WFMU has been successful enough at what it does, that I see flashes of ambition from them at turns. Ambition that goes beyond being the college radio station that refused to die. (like that old Slickee Boys song, but different) Although this is the topic that station manager Ken Freedman led a panel on at SxSW How to Save College Radio. WFMU has maintained an expanding presence at SxSW for years. For a station on a nonprofits budget WFMU has also managed to dramatically increase mobile and multicasts, parallel programming streams, podcasts, and a complete archive of past shows. They've done this through a thorough embrace of the possibilities of Ev-Do and the Internet, and through "getting invited to places". In addition to that there is The Free Music Archive (FMA) which they put together with money from a grant. The source of the grant was a fund setup from the settlement of the last big radio payola scandal. Sweet and poetic justice. Equally significant for them in staking out their new significant internet presence is shrinking the target that royalty rights collection concerns have been placing on Internet radio. They've done this by decreasing the amount of major label material they play and creating alternative licensing arrangements with others. They've referred to taking the first floor of the building they own which they currently rent out and converting it into a performance space.

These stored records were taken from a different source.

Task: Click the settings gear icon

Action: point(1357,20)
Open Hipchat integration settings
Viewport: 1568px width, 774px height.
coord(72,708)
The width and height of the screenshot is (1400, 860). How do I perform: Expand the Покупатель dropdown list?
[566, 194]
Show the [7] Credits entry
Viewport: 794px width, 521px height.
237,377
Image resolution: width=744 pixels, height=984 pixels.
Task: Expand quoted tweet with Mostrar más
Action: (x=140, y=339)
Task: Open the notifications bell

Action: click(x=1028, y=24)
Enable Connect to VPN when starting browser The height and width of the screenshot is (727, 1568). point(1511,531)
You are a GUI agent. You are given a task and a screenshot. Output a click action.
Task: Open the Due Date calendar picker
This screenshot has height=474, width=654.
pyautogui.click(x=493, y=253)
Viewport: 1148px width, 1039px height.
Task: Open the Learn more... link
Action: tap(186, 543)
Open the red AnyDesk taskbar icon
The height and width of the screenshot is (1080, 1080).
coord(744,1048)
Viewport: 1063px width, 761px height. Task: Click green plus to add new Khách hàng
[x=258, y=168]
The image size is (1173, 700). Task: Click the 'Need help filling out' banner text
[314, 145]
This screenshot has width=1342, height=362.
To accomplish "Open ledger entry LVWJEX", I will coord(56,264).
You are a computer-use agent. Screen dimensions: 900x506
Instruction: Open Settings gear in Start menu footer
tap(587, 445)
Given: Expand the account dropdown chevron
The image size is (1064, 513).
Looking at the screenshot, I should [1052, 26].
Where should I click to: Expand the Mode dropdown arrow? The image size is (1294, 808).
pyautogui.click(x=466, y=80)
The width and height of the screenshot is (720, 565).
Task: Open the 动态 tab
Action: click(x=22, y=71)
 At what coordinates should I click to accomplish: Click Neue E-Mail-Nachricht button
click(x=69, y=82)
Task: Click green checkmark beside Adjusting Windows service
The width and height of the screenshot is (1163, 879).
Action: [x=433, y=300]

Syndicating shows is another thing WFMU has managed to do, with a few other stations picking up Benjamin Walker's "Too Much Information" show. Many people entertain the notion that they could do a good music radio show once a week. Its not true, its just easy to imagine. No one makes that mistake with interview and narrative shows. It's obvious from first consideration that a show of that type is an enormous amount of work, and is so the moment any degree of production or assembly enters into it. Particularly a lot of work for a volunteer effort It's worth noting that Benjamin Walker's show moved seamlessly into a void left by a show that Douglas Rushkoff had been doing for WFMU.
Every year at marathon time WFMU and its listeners hold their collective breath to see if the will is there to provide the ways and means for another year. The fundraising models available to public (non profit licensed) radio stations is actually fairly varied and relaxed ranging from sponsorships and underwriting which can include airing announcements which are nearly indistinguishable from commercials. At the far end of that side of the spectrum is for a station to be listener-supported alone as WFMU is. Within the extended community it currently finds itself and mission it has this makes sense for it for now. Other public radio stations rely heavily on networks to distribute the cost and task load of news and programming needs. It's not just NPR either (npr needs a new logo which could feature one of Sarah Palin's "targets" over their current logo, and maybe the tag line: "Duck and Cover"), many public radio stations belong to several content networks. Some of the most notable shows on the public station I listen to locally [WAMU] are from American Public Media and include Marketplace Report, This American Life, and Prairie Home Companion. There is additionally, Public Radio International which displays their brief in their name and is responsible for the majority of foreign produced content airing on these shores. And a handful of syndicated shows are offered from the progressive Pacifica network as well. WFMU sidesteps all of that currently drawing on its own resources of human capital, recognizing its unique origins and general lack of formal responsibilities. WFMU's greatest strength at the moment is that its listener base understands them and what they are trying to do. Their sustainability rests on this slender branch.